Senator Plett, there are a couple of senators who would like to ask questions. Would you take some questions?
Your Honour, I think I will let my speech stand for itself, and I’m ready for the question to be called on this bill. Thank you.
Are senators ready for the question?
Any senator opposed to the motion will please say “no.”
Those in favour of the motion who are in the Senate Chamber will please say “yea.”
Those opposed to the motion who are in the Senate Chamber will please say “nay.”
In my opinion, the “yeas” have it.
Do we have agreement on a bell?
The vote will take place at 5:32. Call in the senators.
Honourable senators, the question is as follows: It was moved by the Honourable Senator Gold, seconded by the Honourable Senator Boehm, that in relation to Bill C-7, An Act to amend the Criminal Code (medical assistance in dying) the Senate — may I dispense?

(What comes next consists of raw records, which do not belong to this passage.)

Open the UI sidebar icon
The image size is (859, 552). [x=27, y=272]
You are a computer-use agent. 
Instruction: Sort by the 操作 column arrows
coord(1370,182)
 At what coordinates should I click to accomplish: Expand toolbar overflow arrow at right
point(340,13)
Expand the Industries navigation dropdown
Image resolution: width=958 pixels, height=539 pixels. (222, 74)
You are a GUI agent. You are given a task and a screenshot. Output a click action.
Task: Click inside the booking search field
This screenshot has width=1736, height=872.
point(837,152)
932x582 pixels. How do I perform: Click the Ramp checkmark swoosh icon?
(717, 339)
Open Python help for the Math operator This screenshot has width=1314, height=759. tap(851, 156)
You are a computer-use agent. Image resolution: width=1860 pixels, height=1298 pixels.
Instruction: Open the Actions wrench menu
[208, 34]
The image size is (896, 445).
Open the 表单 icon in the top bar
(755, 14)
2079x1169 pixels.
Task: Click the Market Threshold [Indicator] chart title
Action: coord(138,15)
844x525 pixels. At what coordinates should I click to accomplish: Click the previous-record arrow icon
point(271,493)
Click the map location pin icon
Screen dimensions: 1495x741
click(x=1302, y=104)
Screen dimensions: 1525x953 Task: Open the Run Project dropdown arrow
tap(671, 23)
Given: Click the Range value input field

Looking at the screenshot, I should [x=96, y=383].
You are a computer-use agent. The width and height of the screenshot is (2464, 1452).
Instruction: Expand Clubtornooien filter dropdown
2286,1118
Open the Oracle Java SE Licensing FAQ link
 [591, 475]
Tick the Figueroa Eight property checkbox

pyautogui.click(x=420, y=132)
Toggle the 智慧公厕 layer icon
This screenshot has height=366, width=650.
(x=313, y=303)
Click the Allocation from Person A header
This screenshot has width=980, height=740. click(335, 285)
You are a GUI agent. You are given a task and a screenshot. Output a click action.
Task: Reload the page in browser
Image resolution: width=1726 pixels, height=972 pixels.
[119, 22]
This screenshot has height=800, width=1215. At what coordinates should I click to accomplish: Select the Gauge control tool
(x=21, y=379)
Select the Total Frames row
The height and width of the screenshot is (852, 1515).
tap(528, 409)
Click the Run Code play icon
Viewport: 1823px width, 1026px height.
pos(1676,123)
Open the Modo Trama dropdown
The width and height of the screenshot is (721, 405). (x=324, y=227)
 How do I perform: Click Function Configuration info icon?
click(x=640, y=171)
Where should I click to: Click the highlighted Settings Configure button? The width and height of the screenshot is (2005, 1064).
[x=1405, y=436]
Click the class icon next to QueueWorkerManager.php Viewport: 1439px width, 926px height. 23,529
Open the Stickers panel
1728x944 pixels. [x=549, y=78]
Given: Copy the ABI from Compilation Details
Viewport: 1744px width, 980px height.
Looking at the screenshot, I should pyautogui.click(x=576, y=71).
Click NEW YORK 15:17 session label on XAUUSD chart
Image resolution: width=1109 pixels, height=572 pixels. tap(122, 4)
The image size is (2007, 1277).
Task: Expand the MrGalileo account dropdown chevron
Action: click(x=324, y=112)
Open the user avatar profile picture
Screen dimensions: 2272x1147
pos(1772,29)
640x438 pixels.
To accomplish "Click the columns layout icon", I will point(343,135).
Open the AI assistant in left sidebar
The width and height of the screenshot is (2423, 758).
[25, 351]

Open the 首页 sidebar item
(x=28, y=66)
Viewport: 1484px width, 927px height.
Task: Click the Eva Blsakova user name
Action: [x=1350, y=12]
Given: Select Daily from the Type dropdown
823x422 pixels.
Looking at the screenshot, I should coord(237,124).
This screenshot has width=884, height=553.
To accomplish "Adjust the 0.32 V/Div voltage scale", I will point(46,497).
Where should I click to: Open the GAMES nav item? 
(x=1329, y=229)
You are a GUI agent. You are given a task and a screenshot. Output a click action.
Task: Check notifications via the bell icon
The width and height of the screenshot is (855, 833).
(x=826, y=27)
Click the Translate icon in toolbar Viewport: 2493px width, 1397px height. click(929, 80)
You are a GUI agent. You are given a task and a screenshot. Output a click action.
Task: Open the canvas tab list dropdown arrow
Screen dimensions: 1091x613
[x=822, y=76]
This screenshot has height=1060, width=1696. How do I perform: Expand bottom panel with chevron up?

That, in relation to Bill C-7, An Act to amend the Criminal Code (medical assistance in dying), the Senate:
(a)do not insist on its amendments 1(a)(i), 1(a)(iii), 1(b) and 1(c), with which the House of Commons has disagreed;
(b)agree to the amendments made by the House of Commons to Senate amendment 2;
(c)agree to the amendment made by the House of Commons in consequence of Senate amendments 1(a)(ii) and 3; and
(d)agree to the amendments made by the House of Commons to Senate amendment 3; and
That a message be sent to the House of Commons to acquaint that house accordingly.
Honourable senators, the reason for my formal abstention is, despite the fact that this bill offers some improvements, it is fundamentally flawed and discriminatory in that it rejects the Senate’s clear call to allow for advance requests for all.
Honourable senators, I notice there are a number of senators who want to explain their abstentions. I would like to point out that the time for explaining why you abstain is during debate on the matter. This time, and this time alone, I will allow for very brief interventions.
Honourable senators, I’m abstaining because I believe that rights come with responsibilities and that it is irresponsible of the government, particularly at this moment and particularly in light of the shortcomings, inequities and discrimination in treatment and health service systems, to proceed with this legislation without first ensuring those supports are in place. Thank you.
Honourable senators, I ask that the interventions at this stage be brief. Otherwise they should take place during debate.
I’m inclined to defer to the will of the elected chamber, but in light of the cruel lack of psychiatric care and the absence of a consensus in the medical community, I still believe we should have been more cautious.